À écouter certains, nous pourrions croire qu'il est possible, sur internet, via Facebook par exemple, de faire l'apologie du terrorisme ou des crimes. Ce n'est pas vrai : c'est impossible. Des sanctions existent et les auteurs de ces agissements seront poursuivis en justice. De même, il n'est pas vrai que l'on puisse impunément publier sur internet des propos antisémites ou racistes.
Vous voulez donner l'impression que ce texte nous fera passer de la nuit au jour, mais le sujet est autre : vous prévoyez, dans cet article 1er, d'accorder un pouvoir de régulation aux plateformes. Reprenons le débat, si vous le voulez bien, car des zones d'ombre demeurent.
Mme Pau-Langevin a évoqué les textes de Voltaire. Une plateforme, basée à l'étranger, décidera peut-être, en fonction de mots-clés et d'algorithmes, qu'on ne peut plus publier un texte de Voltaire. Ce serait regrettable, ce texte fût-il terrible.
Songez au code noir, ce document historique ! Allons même plus loin en rappelant ce débat parlementaire qui se tint ici, en 1885, et au cours duquel Jules Ferry, évoquant les débuts de la colonisation, déclara qu'appartenant à une race supérieure, nous avions des devoirs à l'égard des races inférieures.
Ce fut, au demeurant, un débat parlementaire passionnant qui donna lieu à une réponse magnifique de Clemenceau, mais les propos tenus furent bel et bien haineux.

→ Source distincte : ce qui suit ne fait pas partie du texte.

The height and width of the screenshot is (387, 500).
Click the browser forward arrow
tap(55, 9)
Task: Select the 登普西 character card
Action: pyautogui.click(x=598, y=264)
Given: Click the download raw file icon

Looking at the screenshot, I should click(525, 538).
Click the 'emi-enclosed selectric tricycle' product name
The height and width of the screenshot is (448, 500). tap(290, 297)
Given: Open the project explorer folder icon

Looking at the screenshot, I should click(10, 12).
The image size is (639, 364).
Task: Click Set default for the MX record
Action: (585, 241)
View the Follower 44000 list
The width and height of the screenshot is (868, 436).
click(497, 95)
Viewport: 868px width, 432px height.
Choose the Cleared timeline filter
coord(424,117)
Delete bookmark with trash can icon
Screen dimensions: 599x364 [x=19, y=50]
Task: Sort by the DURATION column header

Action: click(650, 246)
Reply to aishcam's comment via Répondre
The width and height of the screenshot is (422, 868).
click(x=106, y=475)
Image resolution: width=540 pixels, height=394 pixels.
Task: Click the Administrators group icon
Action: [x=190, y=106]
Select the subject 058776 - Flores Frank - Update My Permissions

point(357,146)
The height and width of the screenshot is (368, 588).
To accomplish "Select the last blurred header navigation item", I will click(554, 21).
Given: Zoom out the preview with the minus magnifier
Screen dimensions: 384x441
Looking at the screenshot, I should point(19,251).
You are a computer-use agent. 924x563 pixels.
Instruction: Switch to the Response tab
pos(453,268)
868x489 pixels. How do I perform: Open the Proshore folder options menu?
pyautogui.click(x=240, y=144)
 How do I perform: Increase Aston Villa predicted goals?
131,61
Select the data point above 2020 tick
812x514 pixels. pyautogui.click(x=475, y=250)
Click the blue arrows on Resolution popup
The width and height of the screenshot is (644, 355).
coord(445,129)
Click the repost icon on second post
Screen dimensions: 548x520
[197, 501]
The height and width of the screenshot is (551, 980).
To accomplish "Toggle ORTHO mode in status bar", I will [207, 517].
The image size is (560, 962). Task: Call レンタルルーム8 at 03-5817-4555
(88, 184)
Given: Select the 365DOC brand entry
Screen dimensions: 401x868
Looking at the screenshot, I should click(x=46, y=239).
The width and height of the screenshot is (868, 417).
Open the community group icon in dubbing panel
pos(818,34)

Or qui décidera, demain, du caractère d'un tel discours ? Les algorithmes et les mots-clés ? Ces décisions doivent relever de l'humain. C'est à la justice de se prononcer au sujet de textes qui, hors contexte, peuvent revêtir une terrible signification.
Je me sens d'autant plus à l'aise pour raisonner ainsi que je me suis opposé à la réédition des textes antisémites de Louis-Ferdinand Céline par une grande maison. Certains textes doivent conserver leur confidentialité. Que l'on puisse encore les dénicher chez les bouquinistes, soit, car il n'est pas question de les interdire, mais de là à faire de la réédition de Mein Kampf ou de certaines oeuvres de Céline des coups éditoriaux, il y a un pas à ne pas franchir, car nous ne devons pas accepter que des éditeurs gagnent de l'argent avec des textes ignobles.
Pour autant, ces documents sont historiques. Je comprends les arguments des uns et des autres et il est délicat de se forger une opinion. Une fois de plus, il n'appartient qu'au juge de rendre une décision motivée.
Nous en revenons aux propos préliminaires, madame la rapporteure : nous sommes dans une zone floue et nous aurons bien du mal à évaluer les conséquences de ce dispositif, surtout si les décisions sont prises par des opérateurs basés à l'étranger, des personnes qui ne maîtrisent pas parfaitement notre langue et devront s'appuyer sur des algorithmes, mais sur lesquelles nous ne savons pas encore quel contrôle nous pourrons exercer.